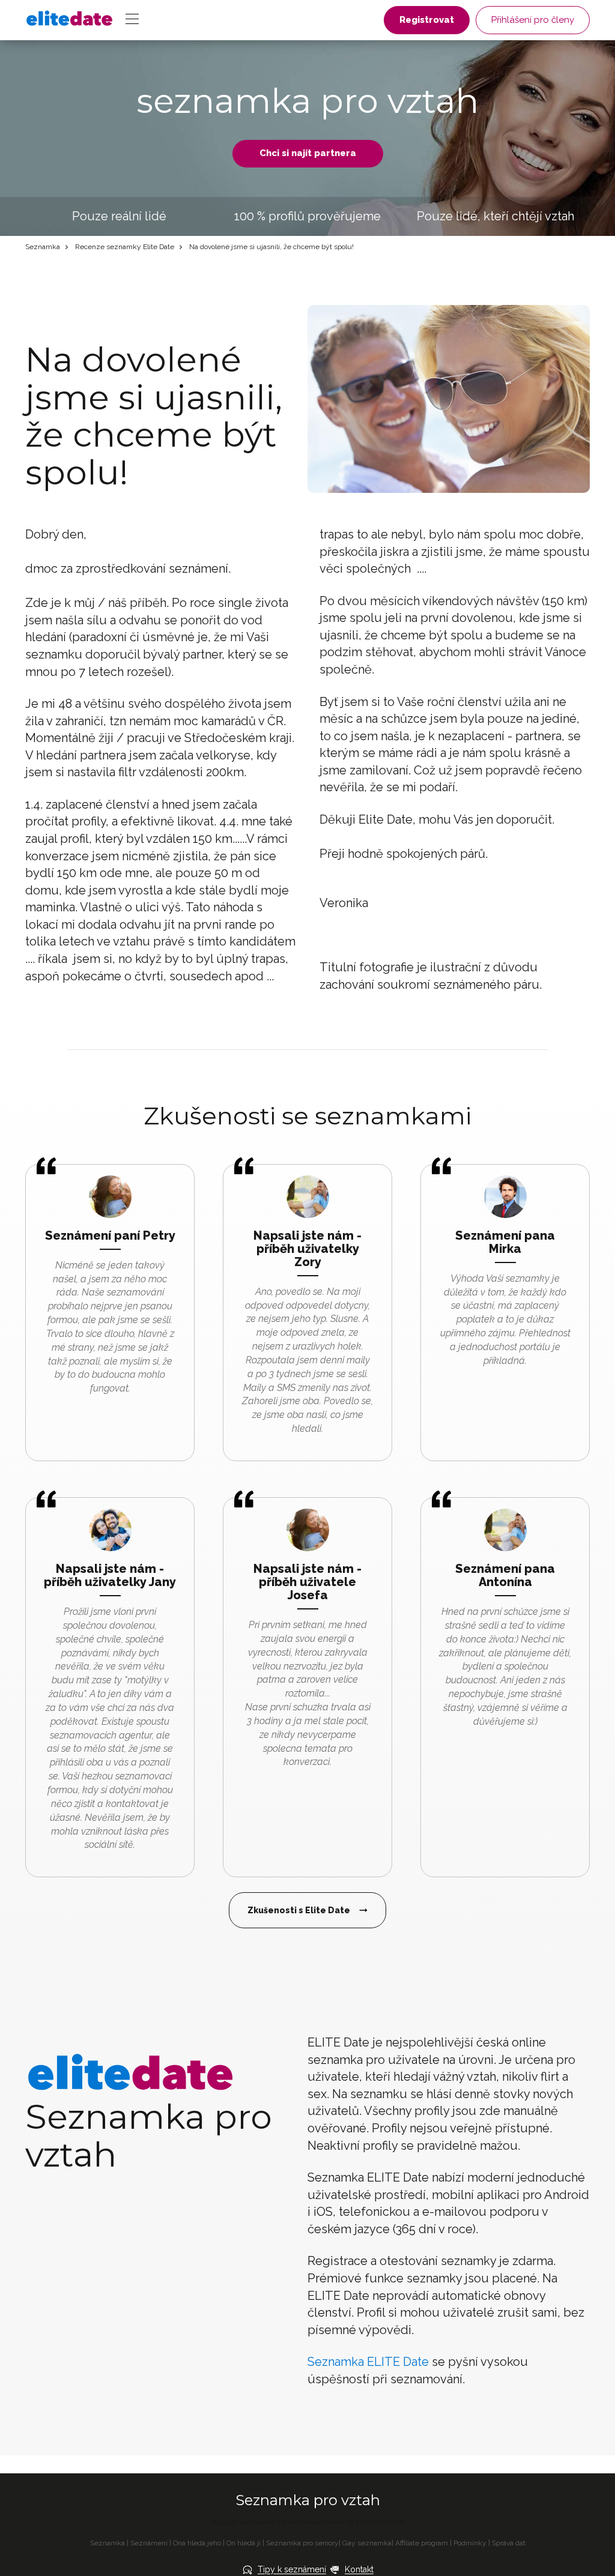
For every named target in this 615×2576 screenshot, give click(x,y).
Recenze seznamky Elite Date (124, 247)
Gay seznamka (367, 2543)
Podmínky (469, 2543)
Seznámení (149, 2543)
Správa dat (509, 2543)
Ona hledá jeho (197, 2543)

● ● ● ● ●

**Required work**
Output the data exactly. Leave every picture out.

**Reply**
For every named target in this 615×2576 screenshot, give click(x,y).
Recenze seznamky Elite Date (124, 247)
Gay seznamka (367, 2543)
Podmínky (469, 2543)
Seznámení (149, 2543)
Správa dat (509, 2543)
Ona hledá jeho (197, 2543)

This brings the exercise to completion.